Unless, of course, said cyclist belongs to the second group of people who buy these things--the self-identified Cyclist.  Far more committed to the lifestyle than the semi-serious cyclist, yet with less purposeful intensity than the USR, I think of this group to be made up of folks like the dad from Calvin and Hobbes.
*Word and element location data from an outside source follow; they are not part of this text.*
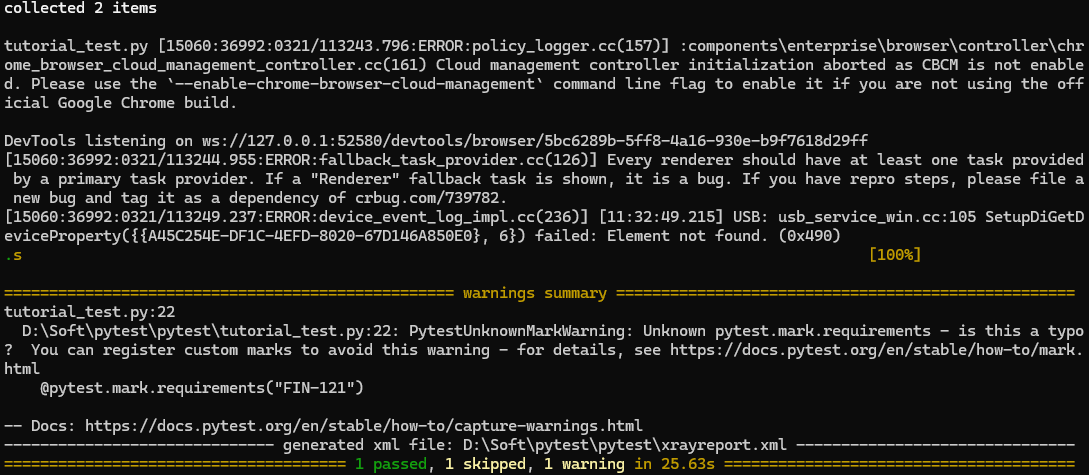Image resolution: width=1089 pixels, height=475 pixels.
Task: Click the '1 skipped' result text
Action: coord(485,463)
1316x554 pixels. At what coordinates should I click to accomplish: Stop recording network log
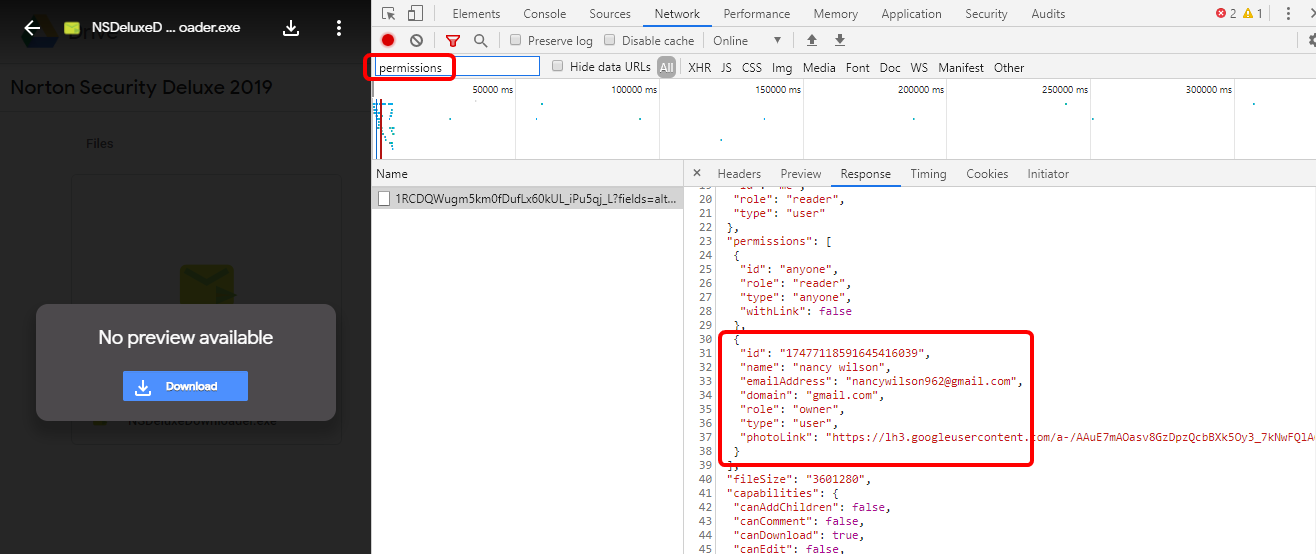[x=388, y=40]
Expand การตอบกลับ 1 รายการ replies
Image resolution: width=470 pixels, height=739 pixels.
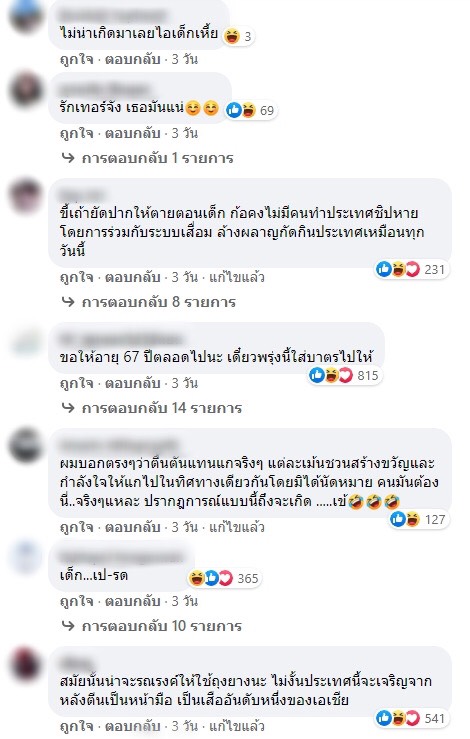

Guys that don't have a lot of defining characteristics outside of their job and their one, simple hobby.  Guys who think its essential to let everyone know that they not enjoy cycling, but are Cyclists, at every possible moment. 

Both of the people in this scene are equally likely to buy that pizza cutter.
The problem with the self-identified Cyclist is that they're especially vulnerable, because they're buying these gifts for themselves. Your poor wife is only going to be taken for fifteen bucks if she takes Park Tool up on their pizza cutter.  It would take a terribly misguided self-interest, however, to drop $275 on a Campagnolo corkscrew:

Oh, you're a CYCLIST. Sorry, now I see it. 
Yes, two-hundred and seventy five dollars. Competitive Cyclist has a fine, persuasive review of this product here, but I think it's pretty clear that anyone who would want to buy one of these doesn't really need to be talked into it.  (Nevertheless, an excerpt: Functional, attractive, strong, with smooth action. Long lasting, and with the added feature of being repairable." Uhhhh....ok.) Paying that kind of money for one of these is simultaneously an act of self-definition and self-delusion.  Xmas is a funny time of year like that.  
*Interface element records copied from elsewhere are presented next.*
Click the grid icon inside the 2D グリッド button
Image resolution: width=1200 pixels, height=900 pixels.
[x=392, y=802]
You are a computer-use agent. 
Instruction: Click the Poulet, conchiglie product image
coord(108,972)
Traditionally, I would find my way out of an article like this by offering some legitimate gift ideas for the cyclist in your life, but I can't really do that. The trouble with being deep into a passionate and consuming hobby like cycling is that the things you want and/or need are either esoteric or entirely personal and idiosyncratic.  Cyclists have to live with their gear in challenging and uncomfortable circumstances, and it's difficult to have someone else successfully buy your underwear in the best of cases.  Good luck, folks--you have a difficult task ahead of you.  Still, if you're desperate, a couple boxes of Clif bars or a bottle of Hammer Gel would never go too far astray.  Just don't try to oragami the wrappers into some sort of a necktie.


  1. Spoiler alert--jasper gates, please do not read this comment.

    So are you saying that the bike chain/bottle opener that Gil bought jasper at 10,000 Villages yesterday might not cut it?

    1. Ha! I thought about this. But I do distinguish between art and and tchotchkes. Art is cool. Mass produced crap for suckers is not.